> _Selected text_
Overall, QUANTUM SUPREMACY is a thought-provoking and enlightening
read that showcases Michio Kaku's unparalleled ability to make
cutting-edge science both comprehensible and captivating. It's a
must-read for anyone interested in the intersection of technology,
physics, and the future of humanity. [-gf]


TOPIC: This Week's Reading (book comments by Evelyn C. Leeper)

In these times it is worth remembering that Texas has produced some
people worthy of praise, and one of these would be Howard Waldrop,
described by the Austin Chronicle as "a mainstay of Austin's
literary scene, a leviathan of sci-fi short stories, ... and a
beloved mentor to many in the city and the wider literary sci-fi
scene." And from the existence of that quote, you have probably
realized that Waldrop has just died.

He wasn't a Texan by birth, but having been born in Houston,
Mississippi, gave him at least the opportunity to claim (quite
truthfully) that he was born in Houston, and leave it at that.

One often sees recommendations of the form "if you liked author X,
you will probably like author Y," implying a similarity. With
Waldrop, a more accurate analogy would be "if you meet one person
with autism, you've met one person with autism." (Not that Waldrop
had autism; it's an analogy.) He was, as they say, sui generis.

> _Required work_
**A.** Answer these from the book comments:
(i) Which publication described Howard Waldrop as "a mainstay of Austin's literary scene"?
(ii) In what town and state was Waldrop born?
(iii) Whose ability does the review of QUANTUM SUPREMACY praise?
**B.** Print the part of the book comments that opens with the words containing "Overall, QUANTUM SUPREMACY" and closes with "Evelyn C. Leeper)".
You will not need the records to do this work.

> _Recorded information_
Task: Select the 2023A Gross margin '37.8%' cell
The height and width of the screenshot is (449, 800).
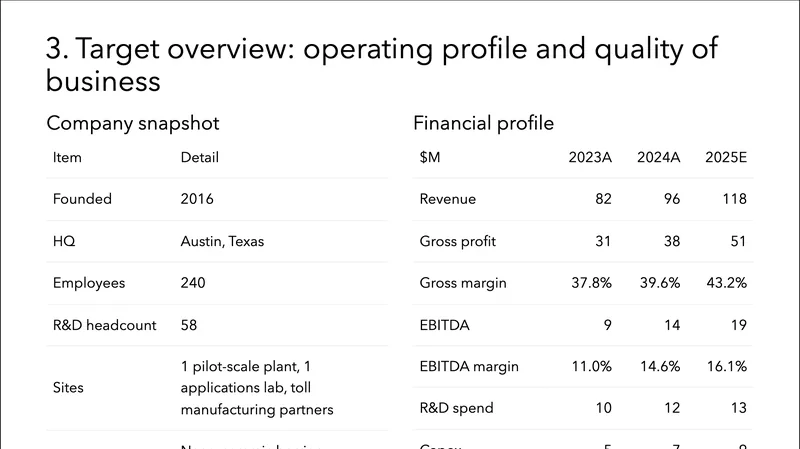Action: click(x=591, y=283)
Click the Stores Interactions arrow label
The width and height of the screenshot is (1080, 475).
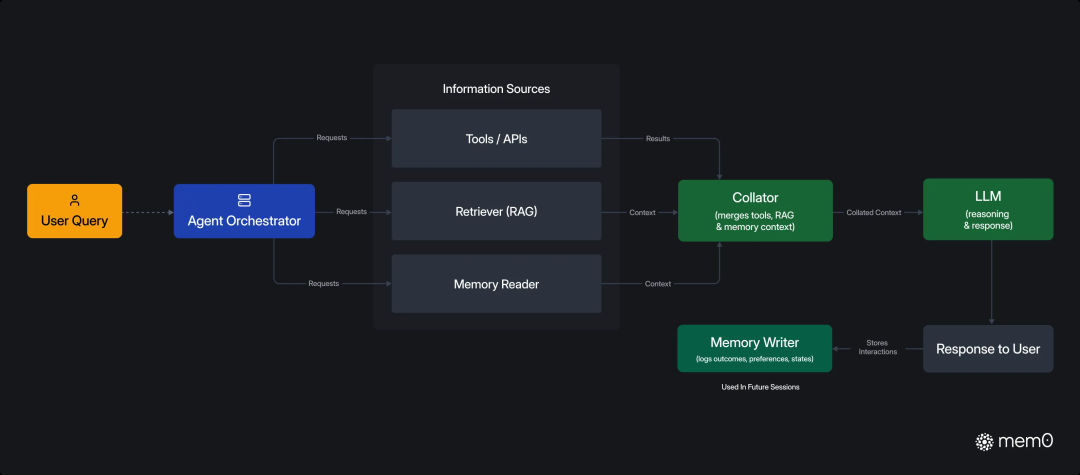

> _Answers for this exercise_
**A.**
(i) The Austin Chronicle
(ii) Houston, Mississippi
(iii) Michio Kaku's

**B.**
Overall, QUANTUM SUPREMACY is a thought-provoking and enlightening
read that showcases Michio Kaku's unparalleled ability to make
cutting-edge science both comprehensible and captivating. It's a
must-read for anyone interested in the intersection of technology,
physics, and the future of humanity. [-gf]


TOPIC: This Week's Reading (book comments by Evelyn C. Leeper)